Viene cuando el sol se pone,

¡miradle los pies en el agua!

¡Huellas de fuego sobre el agua!

El cántico continuó, pero el cantor sabía que nos íbamos, pues había en el sonsonete una nota de triunfo. Esperé hasta que Agia hubo llegado al suelo, luego la seguí.

Ella dijo: —Creí que nunca te irías. Ahora que estás aquí dime, ¿tanto te gusta este lugar? —Los colores metálicos de su vestido desgarrado parecían tan furiosos como ella contra el verde de unas hojas extrañamente oscuras.

—No —dije—. Pero lo encuentro interesante. ¿Has visto la nave?

—¿Cuando tú y el hombre de la cabaña mirasteis por la ventana? No soy tan tonta.

—No se parece a ninguna otra que haya visto. Tenía que haber estado mirando las facetas del techo, pero en cambio, vi la nave que él esperaba ver. Cuando menos, eso me pareció. Hace un momento quería contarte sobre la amiga de una amiga mía que quedó atrapada en los espejos del padre Inire. Se encontró en otro mundo, y aun cuando volvió con Thecla, ése era el nombre de mi amiga, no estaba del todo segura de que hubiese vuelto realmente al punto de origen. Me pregunto si no estaremos todavía en el mundo que abandonó esa gente, en lugar de estar ellos en el nuestro.

Agia ya había echado a andar sendero abajo. La luz del sol pareció transformarle el pelo castaño en oro oscuro cuando volvió la cabeza por sobre el hombre para decir: —Ya te he dicho que ciertos visitantes sienten atracción por ciertos biopaisajes.

Corrí para alcanzarla.

—A medida que transcurre el tiempo, sus mentes tienden a adaptarse a lo que los rodea, y puede que eso nos ocurra también a nosotros. Es probable que lo que viste haya sido una nave corriente.

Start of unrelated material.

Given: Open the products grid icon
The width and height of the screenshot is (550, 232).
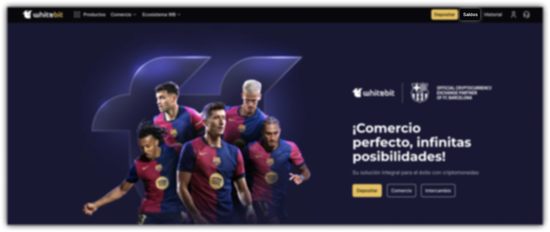Looking at the screenshot, I should (x=77, y=14).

—Él nos vio. Y también el salvaje.

—Según he oído, cuanto más se pervierte una conciencia, mayor es la probabilidad de que queden percepciones residuales. Cuando encuentro monstruos, hombres salvajes y cosas así en estos jardines, me parece más probable que tengan más conciencia de mí, al menos parcial, que otras criaturas.

—Explícame lo del hombre.

—Yo no construí este lugar, Severian. Todo lo que sé es que si retornaras ahora por el mismo sendero, el último lugar que vimos probablemente ya no estaría allí. Escucha, quiero que me prometas que cuando salgamos de aquí, dejarás que te lleve al Jardín del Sueño Infinito. No nos queda tiempo para nada más, ni siquiera para el Jardín de las Delicias. Y permite que te diga que tú no eres esa clase de persona que pueda pasearse por aquí noche y día.

—¿Por qué quise quedarme en el Jardín de Arena?

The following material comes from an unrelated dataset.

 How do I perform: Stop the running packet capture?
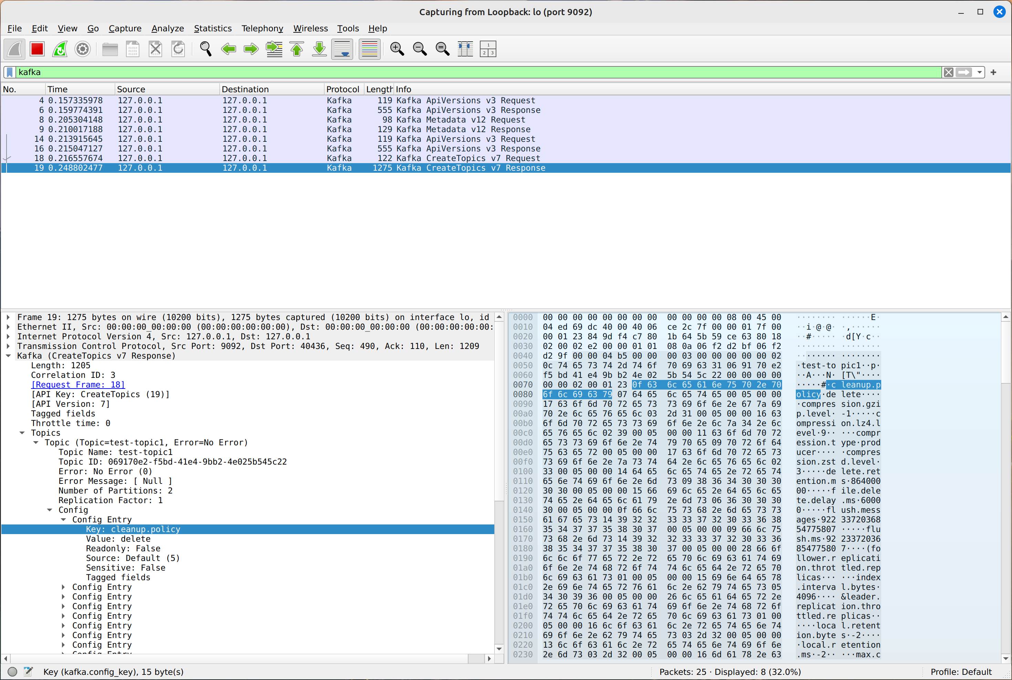[x=37, y=49]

—En parte. Creo que tarde o temprano me crearás dificultades aquí.

Mientras decía eso, doblamos una de las aparentemente infinitas sinuosidades del sendero. Un leño con un pequeño rectángulo blanco que sólo podía ser el nombre de la especie a la que pertenecía, interceptaba el camino, y a través de las espesas hojas a nuestros pies, pude ver la pared: el cristal verdoso servía de discreto telón al follaje. Agia había avanzado ya un paso cuando tomé Términus Est con la mano que llevaba libre y abrí la puerta para que ella pasara.